What you will do
a: List every figure written in digits that appears in the passage on carbon dioxide sequestration.
b: In the passage on carbon dioxide sequestration, how much money is the DOE providing for the project?
c: Copy the passage on carbon dioxide sequestration word for word, from "Geologists may be" up to and including "the United States.".

Source extract
━━━━

The entire project should conclude in 2012 and will cost an estimated $84.3 million, with the DOE providing $66.7 million and the rest coming from ADM and other sources.
In this case, also, the injection program will be limited to a trial basis and will take only part of the available CO2 output.
“We plan to inject about 1,000 metric tons a day into the formation. That’s a fairly low rate,” Leetaru said.
Geologists may be pressed to identify and analyze saline reservoirs of sufficient, reliable capacity if and when large-scale sequestration projects develop across the United States.
“Trying to understand the geology is a challenge because there haven’t been a lot of wells drilled into the saline formations,” Leetaru said.
Even in EOR projects for currently producing fields, reservoir nature has to be analyzed for response to CO2 injection, Wickstrom observed.

━━━━

Information
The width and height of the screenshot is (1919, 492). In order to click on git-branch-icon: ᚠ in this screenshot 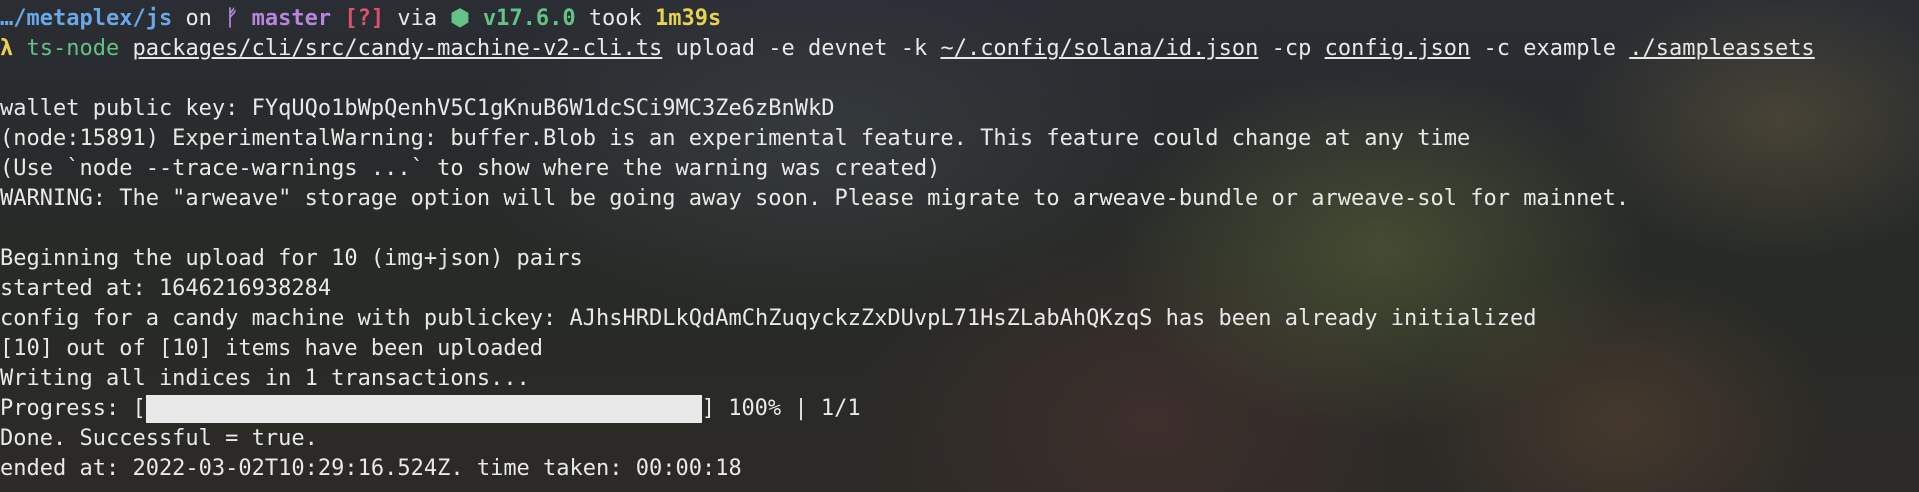, I will do `click(232, 18)`.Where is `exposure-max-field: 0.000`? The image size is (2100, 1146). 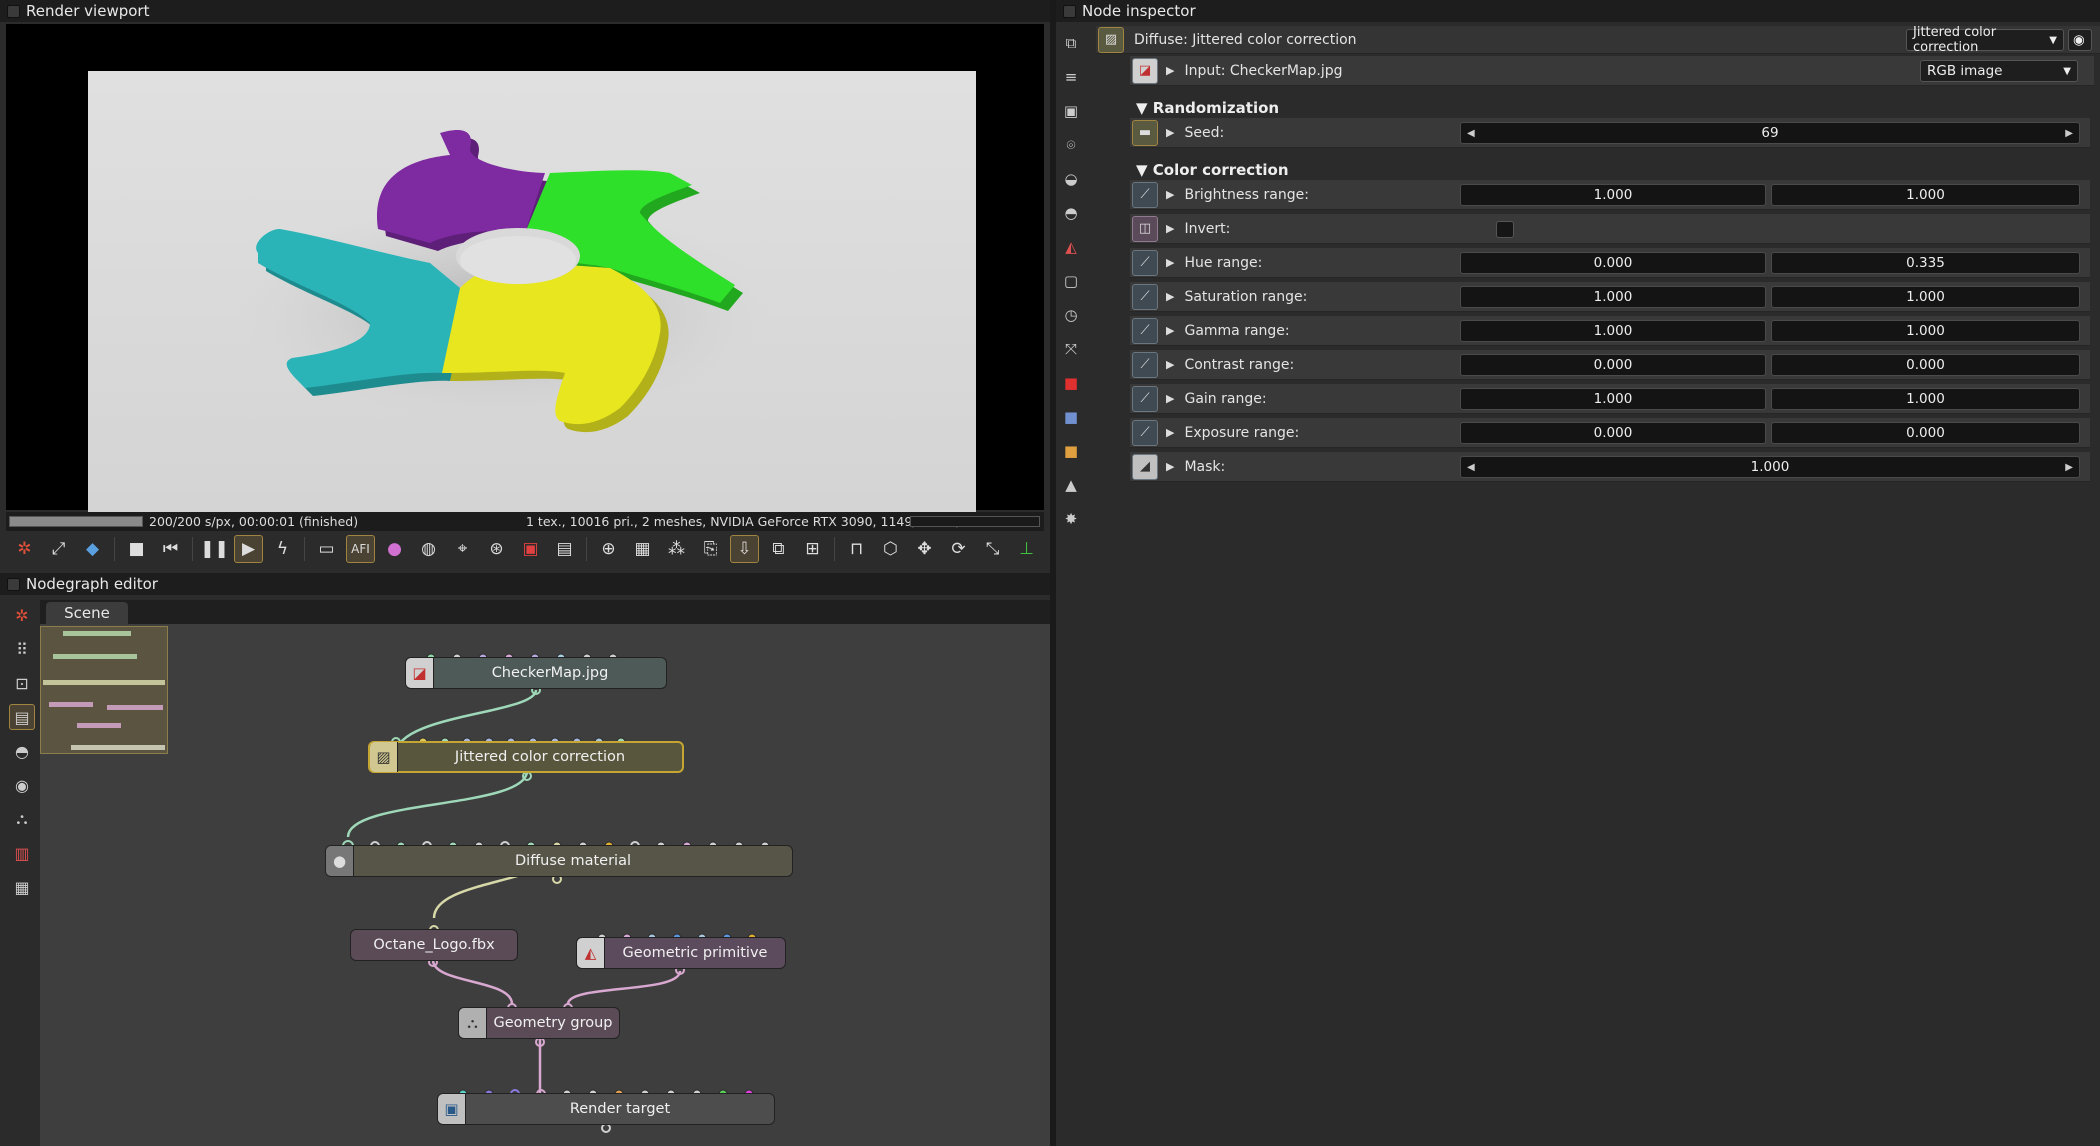 exposure-max-field: 0.000 is located at coordinates (1926, 433). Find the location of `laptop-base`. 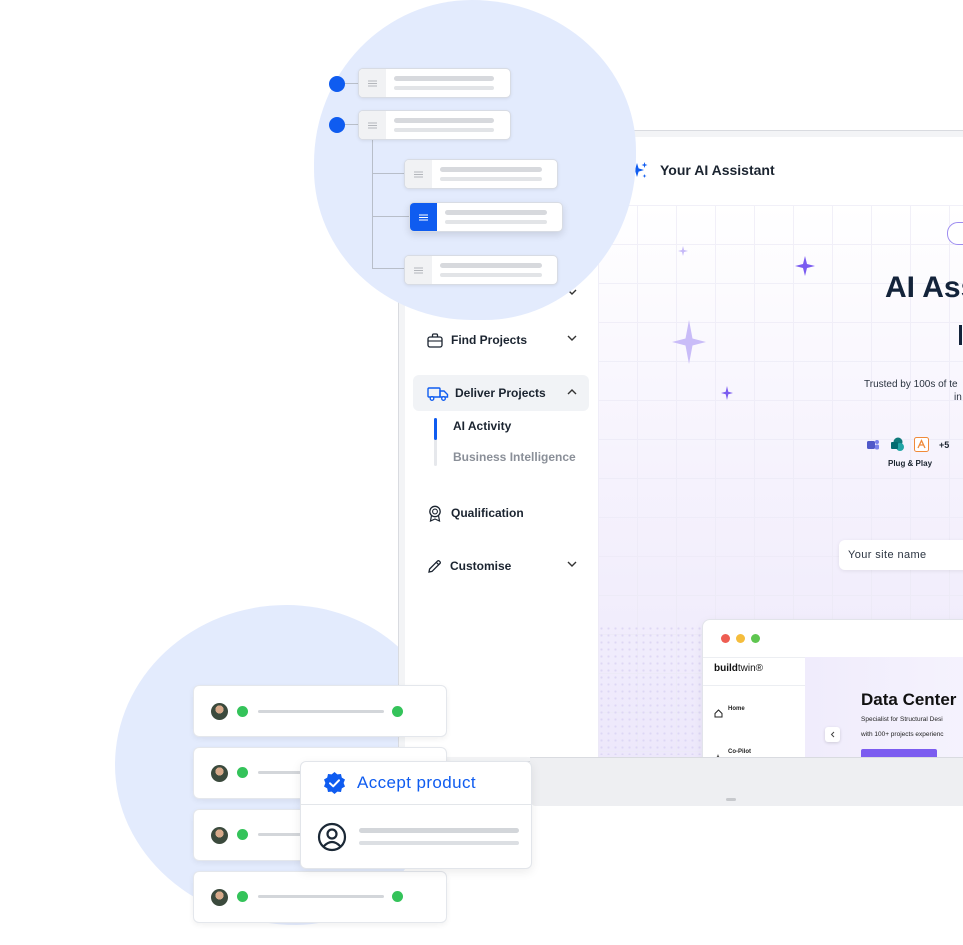

laptop-base is located at coordinates (746, 782). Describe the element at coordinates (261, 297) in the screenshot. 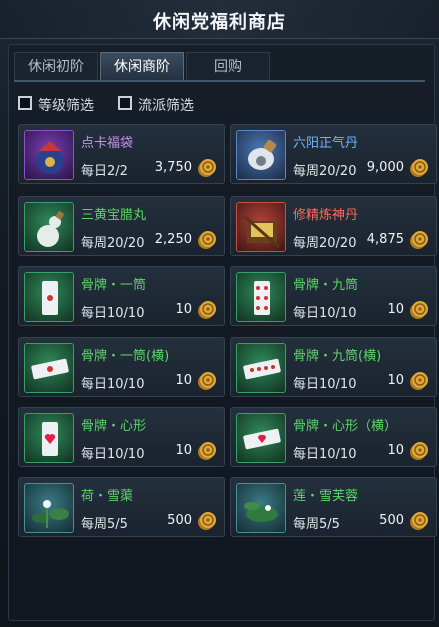

I see `domino-nine-icon` at that location.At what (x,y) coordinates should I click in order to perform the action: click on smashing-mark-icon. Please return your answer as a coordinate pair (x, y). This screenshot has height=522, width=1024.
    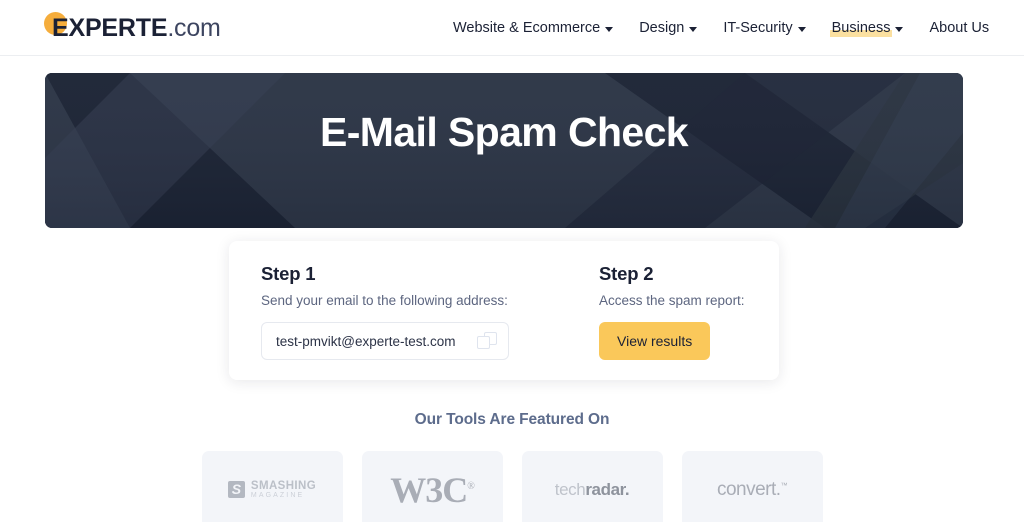
    Looking at the image, I should click on (236, 490).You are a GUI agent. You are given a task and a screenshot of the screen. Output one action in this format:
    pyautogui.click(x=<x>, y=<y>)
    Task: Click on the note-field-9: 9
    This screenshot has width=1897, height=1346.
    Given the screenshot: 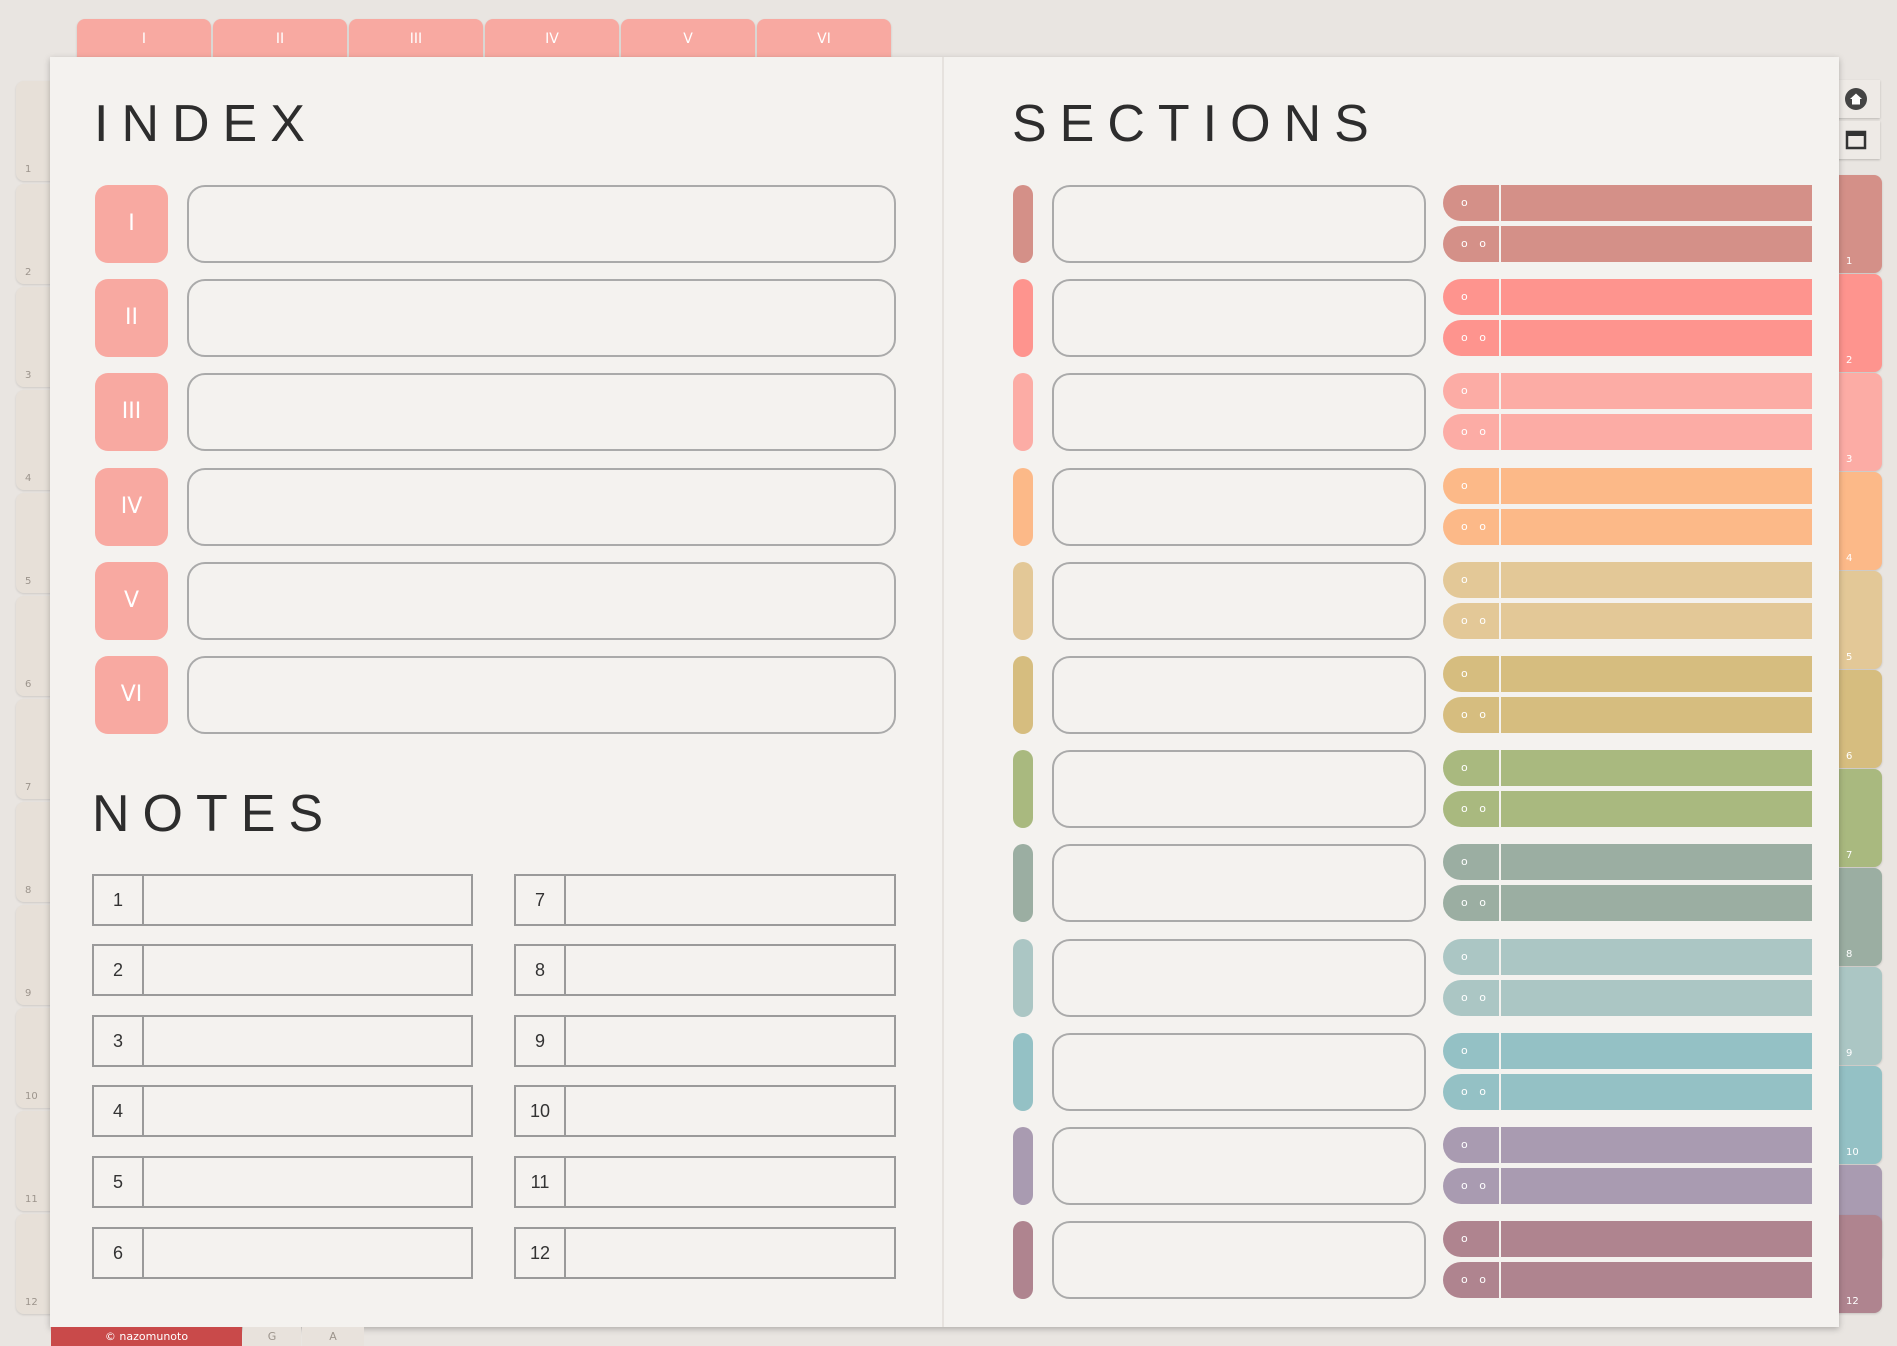 What is the action you would take?
    pyautogui.click(x=705, y=1041)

━━━━

Task solutions
a:
2012
$84.3 million
$66.7 million
1,000 metric tons

b: $66.7 million

c:
Geologists may be pressed to identify and analyze saline reservoirs of sufficient, reliable capacity if and when large-scale sequestration projects develop across the United States.